Challenge.
Swap "Where should I click to" for "Which point should I click to" throughout the data below, keeping every other part of the lines unchanged.
### Records for the exercise ###
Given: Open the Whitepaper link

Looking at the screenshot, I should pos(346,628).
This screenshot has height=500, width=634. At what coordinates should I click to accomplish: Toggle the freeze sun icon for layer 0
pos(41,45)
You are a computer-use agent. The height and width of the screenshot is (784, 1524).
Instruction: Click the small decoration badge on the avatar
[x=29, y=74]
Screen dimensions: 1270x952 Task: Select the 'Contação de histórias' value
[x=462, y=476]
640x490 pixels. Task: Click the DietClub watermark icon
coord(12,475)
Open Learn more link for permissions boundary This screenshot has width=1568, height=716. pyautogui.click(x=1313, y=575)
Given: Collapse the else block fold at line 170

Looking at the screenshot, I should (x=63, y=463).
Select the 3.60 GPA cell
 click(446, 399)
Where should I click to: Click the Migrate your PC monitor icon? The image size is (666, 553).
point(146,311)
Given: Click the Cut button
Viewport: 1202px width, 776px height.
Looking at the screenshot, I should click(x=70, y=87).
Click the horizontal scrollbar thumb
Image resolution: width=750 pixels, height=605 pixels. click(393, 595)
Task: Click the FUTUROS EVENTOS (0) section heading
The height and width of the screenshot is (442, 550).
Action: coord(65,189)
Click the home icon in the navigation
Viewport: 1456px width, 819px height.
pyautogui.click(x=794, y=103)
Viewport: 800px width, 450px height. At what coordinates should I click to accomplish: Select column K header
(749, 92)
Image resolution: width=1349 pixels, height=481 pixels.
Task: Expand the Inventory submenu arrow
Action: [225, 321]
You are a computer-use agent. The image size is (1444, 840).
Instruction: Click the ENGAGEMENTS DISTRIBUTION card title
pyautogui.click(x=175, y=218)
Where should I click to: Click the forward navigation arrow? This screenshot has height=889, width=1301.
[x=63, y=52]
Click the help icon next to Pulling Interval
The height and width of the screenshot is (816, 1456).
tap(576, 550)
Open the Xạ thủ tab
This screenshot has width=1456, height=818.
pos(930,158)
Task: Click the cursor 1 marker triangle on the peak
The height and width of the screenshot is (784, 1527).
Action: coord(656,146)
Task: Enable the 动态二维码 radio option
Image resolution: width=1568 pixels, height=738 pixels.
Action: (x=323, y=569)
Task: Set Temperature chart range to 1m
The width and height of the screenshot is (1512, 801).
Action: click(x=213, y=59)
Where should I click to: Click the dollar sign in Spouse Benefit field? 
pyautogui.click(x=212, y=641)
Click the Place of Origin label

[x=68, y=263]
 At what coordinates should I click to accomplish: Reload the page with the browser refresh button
###
Worked solution.
Given: Open the Whitepaper link

Looking at the screenshot, I should pos(346,628).
This screenshot has height=500, width=634. At what coordinates should I click to accomplish: Toggle the freeze sun icon for layer 0
pos(41,45)
You are a computer-use agent. The height and width of the screenshot is (784, 1524).
Instruction: Click the small decoration badge on the avatar
[x=29, y=74]
Screen dimensions: 1270x952 Task: Select the 'Contação de histórias' value
[x=462, y=476]
640x490 pixels. Task: Click the DietClub watermark icon
coord(12,475)
Open Learn more link for permissions boundary This screenshot has width=1568, height=716. pyautogui.click(x=1313, y=575)
Given: Collapse the else block fold at line 170

Looking at the screenshot, I should (x=63, y=463).
Select the 3.60 GPA cell
 click(446, 399)
Which point should I click to: Click the Migrate your PC monitor icon? The image size is (666, 553).
point(146,311)
Given: Click the Cut button
Viewport: 1202px width, 776px height.
Looking at the screenshot, I should click(x=70, y=87).
Click the horizontal scrollbar thumb
Image resolution: width=750 pixels, height=605 pixels. click(393, 595)
Task: Click the FUTUROS EVENTOS (0) section heading
The height and width of the screenshot is (442, 550).
Action: coord(65,189)
Click the home icon in the navigation
Viewport: 1456px width, 819px height.
pyautogui.click(x=794, y=103)
Viewport: 800px width, 450px height. At what coordinates should I click to accomplish: Select column K header
(749, 92)
Image resolution: width=1349 pixels, height=481 pixels.
Task: Expand the Inventory submenu arrow
Action: [225, 321]
You are a computer-use agent. The image size is (1444, 840).
Instruction: Click the ENGAGEMENTS DISTRIBUTION card title
pyautogui.click(x=175, y=218)
Which point should I click to: Click the forward navigation arrow? This screenshot has height=889, width=1301.
[x=63, y=52]
Click the help icon next to Pulling Interval
The height and width of the screenshot is (816, 1456).
tap(576, 550)
Open the Xạ thủ tab
This screenshot has width=1456, height=818.
pos(930,158)
Task: Click the cursor 1 marker triangle on the peak
The height and width of the screenshot is (784, 1527).
Action: coord(656,146)
Task: Enable the 动态二维码 radio option
Image resolution: width=1568 pixels, height=738 pixels.
Action: (x=323, y=569)
Task: Set Temperature chart range to 1m
The width and height of the screenshot is (1512, 801).
Action: click(x=213, y=59)
Which point should I click to: Click the dollar sign in Spouse Benefit field? 
pyautogui.click(x=212, y=641)
Click the Place of Origin label

[x=68, y=263]
 At what coordinates should I click to accomplish: Reload the page with the browser refresh button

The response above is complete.